** Opening Available records block **

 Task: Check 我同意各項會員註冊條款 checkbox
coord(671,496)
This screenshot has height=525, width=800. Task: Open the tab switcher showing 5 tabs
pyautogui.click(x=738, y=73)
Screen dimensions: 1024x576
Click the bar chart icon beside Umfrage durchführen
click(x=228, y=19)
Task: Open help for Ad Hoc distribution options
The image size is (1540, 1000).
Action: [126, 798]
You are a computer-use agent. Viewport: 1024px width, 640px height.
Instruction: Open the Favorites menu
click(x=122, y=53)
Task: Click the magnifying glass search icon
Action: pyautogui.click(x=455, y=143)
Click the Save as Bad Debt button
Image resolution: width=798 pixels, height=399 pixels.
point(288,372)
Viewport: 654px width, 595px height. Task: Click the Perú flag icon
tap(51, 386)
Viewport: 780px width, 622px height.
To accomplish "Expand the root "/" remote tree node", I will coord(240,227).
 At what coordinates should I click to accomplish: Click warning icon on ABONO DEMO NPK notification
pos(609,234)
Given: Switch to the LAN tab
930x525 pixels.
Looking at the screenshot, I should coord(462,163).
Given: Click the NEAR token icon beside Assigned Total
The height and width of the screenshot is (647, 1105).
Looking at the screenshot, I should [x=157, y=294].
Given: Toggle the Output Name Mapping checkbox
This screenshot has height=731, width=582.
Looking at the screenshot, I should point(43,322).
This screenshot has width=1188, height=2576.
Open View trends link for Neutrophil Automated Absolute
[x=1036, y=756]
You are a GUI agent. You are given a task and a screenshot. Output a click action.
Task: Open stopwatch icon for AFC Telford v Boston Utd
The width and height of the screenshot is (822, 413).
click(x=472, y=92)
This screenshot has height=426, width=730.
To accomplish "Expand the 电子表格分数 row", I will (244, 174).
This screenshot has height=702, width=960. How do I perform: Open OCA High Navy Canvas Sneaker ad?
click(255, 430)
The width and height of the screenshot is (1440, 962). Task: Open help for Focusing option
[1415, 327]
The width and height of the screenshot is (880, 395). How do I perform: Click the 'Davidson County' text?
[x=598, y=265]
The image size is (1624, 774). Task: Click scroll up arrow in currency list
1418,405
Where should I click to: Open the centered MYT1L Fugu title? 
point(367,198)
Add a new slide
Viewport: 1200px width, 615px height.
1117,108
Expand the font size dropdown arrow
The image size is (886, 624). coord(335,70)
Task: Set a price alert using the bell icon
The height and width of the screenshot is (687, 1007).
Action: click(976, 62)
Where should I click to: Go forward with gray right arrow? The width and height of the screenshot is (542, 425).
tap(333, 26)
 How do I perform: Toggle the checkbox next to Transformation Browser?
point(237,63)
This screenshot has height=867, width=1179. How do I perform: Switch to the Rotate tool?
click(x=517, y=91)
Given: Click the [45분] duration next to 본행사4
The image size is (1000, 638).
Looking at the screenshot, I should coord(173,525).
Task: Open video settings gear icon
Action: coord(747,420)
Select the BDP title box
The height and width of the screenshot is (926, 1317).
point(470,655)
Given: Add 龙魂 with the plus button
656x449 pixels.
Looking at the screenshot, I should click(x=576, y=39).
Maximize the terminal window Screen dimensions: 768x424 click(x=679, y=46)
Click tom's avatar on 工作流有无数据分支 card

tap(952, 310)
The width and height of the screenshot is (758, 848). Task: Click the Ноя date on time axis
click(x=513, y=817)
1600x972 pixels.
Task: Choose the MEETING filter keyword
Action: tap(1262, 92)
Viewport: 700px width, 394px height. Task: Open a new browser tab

** Closing Available records block **

[Work to be completed]
Write the whole of the data out again exactly as it stands.

[Reply to the task]
 Task: Check 我同意各項會員註冊條款 checkbox
coord(671,496)
This screenshot has height=525, width=800. Task: Open the tab switcher showing 5 tabs
pyautogui.click(x=738, y=73)
Screen dimensions: 1024x576
Click the bar chart icon beside Umfrage durchführen
click(x=228, y=19)
Task: Open help for Ad Hoc distribution options
The image size is (1540, 1000).
Action: [126, 798]
You are a computer-use agent. Viewport: 1024px width, 640px height.
Instruction: Open the Favorites menu
click(x=122, y=53)
Task: Click the magnifying glass search icon
Action: pyautogui.click(x=455, y=143)
Click the Save as Bad Debt button
Image resolution: width=798 pixels, height=399 pixels.
point(288,372)
Viewport: 654px width, 595px height. Task: Click the Perú flag icon
tap(51, 386)
Viewport: 780px width, 622px height.
To accomplish "Expand the root "/" remote tree node", I will coord(240,227).
 At what coordinates should I click to accomplish: Click warning icon on ABONO DEMO NPK notification
pos(609,234)
Given: Switch to the LAN tab
930x525 pixels.
Looking at the screenshot, I should coord(462,163).
Given: Click the NEAR token icon beside Assigned Total
The height and width of the screenshot is (647, 1105).
Looking at the screenshot, I should [x=157, y=294].
Given: Toggle the Output Name Mapping checkbox
This screenshot has height=731, width=582.
Looking at the screenshot, I should point(43,322).
This screenshot has width=1188, height=2576.
Open View trends link for Neutrophil Automated Absolute
[x=1036, y=756]
You are a GUI agent. You are given a task and a screenshot. Output a click action.
Task: Open stopwatch icon for AFC Telford v Boston Utd
The width and height of the screenshot is (822, 413).
click(x=472, y=92)
This screenshot has height=426, width=730.
To accomplish "Expand the 电子表格分数 row", I will (244, 174).
This screenshot has height=702, width=960. How do I perform: Open OCA High Navy Canvas Sneaker ad?
click(255, 430)
The width and height of the screenshot is (1440, 962). Task: Open help for Focusing option
[1415, 327]
The width and height of the screenshot is (880, 395). How do I perform: Click the 'Davidson County' text?
[x=598, y=265]
The image size is (1624, 774). Task: Click scroll up arrow in currency list
1418,405
Where should I click to: Open the centered MYT1L Fugu title? 
point(367,198)
Add a new slide
Viewport: 1200px width, 615px height.
1117,108
Expand the font size dropdown arrow
The image size is (886, 624). coord(335,70)
Task: Set a price alert using the bell icon
The height and width of the screenshot is (687, 1007).
Action: click(976, 62)
Where should I click to: Go forward with gray right arrow? The width and height of the screenshot is (542, 425).
tap(333, 26)
 How do I perform: Toggle the checkbox next to Transformation Browser?
point(237,63)
This screenshot has height=867, width=1179. How do I perform: Switch to the Rotate tool?
click(x=517, y=91)
Given: Click the [45분] duration next to 본행사4
The image size is (1000, 638).
Looking at the screenshot, I should coord(173,525).
Task: Open video settings gear icon
Action: coord(747,420)
Select the BDP title box
The height and width of the screenshot is (926, 1317).
point(470,655)
Given: Add 龙魂 with the plus button
656x449 pixels.
Looking at the screenshot, I should click(x=576, y=39).
Maximize the terminal window Screen dimensions: 768x424 click(x=679, y=46)
Click tom's avatar on 工作流有无数据分支 card

tap(952, 310)
The width and height of the screenshot is (758, 848). Task: Click the Ноя date on time axis
click(x=513, y=817)
1600x972 pixels.
Task: Choose the MEETING filter keyword
Action: tap(1262, 92)
Viewport: 700px width, 394px height. Task: Open a new browser tab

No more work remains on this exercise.